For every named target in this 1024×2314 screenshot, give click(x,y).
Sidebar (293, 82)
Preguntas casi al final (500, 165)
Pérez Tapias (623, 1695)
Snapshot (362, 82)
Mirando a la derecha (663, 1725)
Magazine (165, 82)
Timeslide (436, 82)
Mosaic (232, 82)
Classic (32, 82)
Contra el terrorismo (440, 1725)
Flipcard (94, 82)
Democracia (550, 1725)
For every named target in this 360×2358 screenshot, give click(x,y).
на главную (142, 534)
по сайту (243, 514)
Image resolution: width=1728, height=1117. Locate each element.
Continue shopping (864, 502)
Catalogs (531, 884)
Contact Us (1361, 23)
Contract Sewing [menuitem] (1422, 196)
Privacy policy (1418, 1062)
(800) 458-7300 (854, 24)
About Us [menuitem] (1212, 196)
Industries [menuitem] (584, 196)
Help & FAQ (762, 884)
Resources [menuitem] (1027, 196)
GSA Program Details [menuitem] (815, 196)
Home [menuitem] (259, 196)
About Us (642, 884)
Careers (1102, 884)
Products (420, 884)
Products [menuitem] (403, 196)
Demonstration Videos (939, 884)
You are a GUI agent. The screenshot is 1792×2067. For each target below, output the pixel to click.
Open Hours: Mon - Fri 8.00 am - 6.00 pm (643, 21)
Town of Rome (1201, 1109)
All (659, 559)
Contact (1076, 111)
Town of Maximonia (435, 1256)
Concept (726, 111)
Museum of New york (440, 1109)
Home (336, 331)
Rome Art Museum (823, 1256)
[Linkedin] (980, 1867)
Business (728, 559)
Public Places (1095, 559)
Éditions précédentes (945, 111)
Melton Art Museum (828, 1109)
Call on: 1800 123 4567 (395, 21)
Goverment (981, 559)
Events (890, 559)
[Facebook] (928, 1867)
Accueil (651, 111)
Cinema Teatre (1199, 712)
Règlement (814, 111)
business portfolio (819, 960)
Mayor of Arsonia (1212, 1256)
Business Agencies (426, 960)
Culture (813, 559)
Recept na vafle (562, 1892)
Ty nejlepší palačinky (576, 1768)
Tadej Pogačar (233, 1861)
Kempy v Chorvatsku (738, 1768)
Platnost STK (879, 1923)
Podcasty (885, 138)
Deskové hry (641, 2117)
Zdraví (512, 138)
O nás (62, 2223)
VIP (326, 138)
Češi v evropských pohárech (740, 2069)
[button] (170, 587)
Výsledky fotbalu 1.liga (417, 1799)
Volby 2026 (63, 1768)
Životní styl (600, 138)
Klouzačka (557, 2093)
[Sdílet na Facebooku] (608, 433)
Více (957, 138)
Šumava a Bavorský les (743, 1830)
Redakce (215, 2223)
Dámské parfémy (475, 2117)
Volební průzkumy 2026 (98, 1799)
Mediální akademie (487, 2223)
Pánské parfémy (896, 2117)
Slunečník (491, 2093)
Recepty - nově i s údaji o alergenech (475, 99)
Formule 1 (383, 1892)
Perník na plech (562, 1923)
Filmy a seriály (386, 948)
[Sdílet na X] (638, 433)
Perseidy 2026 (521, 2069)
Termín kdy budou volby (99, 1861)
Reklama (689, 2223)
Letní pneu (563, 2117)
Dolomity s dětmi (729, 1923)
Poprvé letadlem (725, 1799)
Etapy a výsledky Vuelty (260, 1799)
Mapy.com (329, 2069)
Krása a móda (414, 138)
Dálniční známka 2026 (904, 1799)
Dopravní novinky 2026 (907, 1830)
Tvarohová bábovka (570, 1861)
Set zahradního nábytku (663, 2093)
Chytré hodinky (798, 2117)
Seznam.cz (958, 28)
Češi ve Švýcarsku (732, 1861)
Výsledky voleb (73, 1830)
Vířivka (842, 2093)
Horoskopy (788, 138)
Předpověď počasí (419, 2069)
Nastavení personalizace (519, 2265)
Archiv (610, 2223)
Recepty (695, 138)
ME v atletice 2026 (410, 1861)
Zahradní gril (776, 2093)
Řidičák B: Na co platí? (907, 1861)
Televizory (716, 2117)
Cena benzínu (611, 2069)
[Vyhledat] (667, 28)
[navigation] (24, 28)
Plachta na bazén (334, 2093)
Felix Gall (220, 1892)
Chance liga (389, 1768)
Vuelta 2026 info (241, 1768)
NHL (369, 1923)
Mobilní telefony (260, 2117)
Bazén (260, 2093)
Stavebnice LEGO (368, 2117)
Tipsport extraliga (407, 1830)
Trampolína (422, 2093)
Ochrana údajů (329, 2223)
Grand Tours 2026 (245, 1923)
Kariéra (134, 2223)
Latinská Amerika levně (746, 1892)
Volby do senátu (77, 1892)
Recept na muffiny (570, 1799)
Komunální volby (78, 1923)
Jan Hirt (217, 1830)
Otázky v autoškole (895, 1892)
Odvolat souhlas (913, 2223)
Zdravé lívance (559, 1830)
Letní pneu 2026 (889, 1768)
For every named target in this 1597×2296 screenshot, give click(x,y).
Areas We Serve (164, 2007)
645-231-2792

-------

*TASK DIRECTIONS:*
Set down again, word for word, the stretch of records from the line with "Public Places (1095, 559)" to the line with "Mayor of Arsonia (1212, 1256)", both of those lines included.

*FINAL ANSWER:*
Public Places (1095, 559)
Éditions précédentes (945, 111)
Melton Art Museum (828, 1109)
Call on: 1800 123 4567 (395, 21)
Goverment (981, 559)
Events (890, 559)
[Facebook] (928, 1867)
Accueil (651, 111)
Cinema Teatre (1199, 712)
Règlement (814, 111)
business portfolio (819, 960)
Mayor of Arsonia (1212, 1256)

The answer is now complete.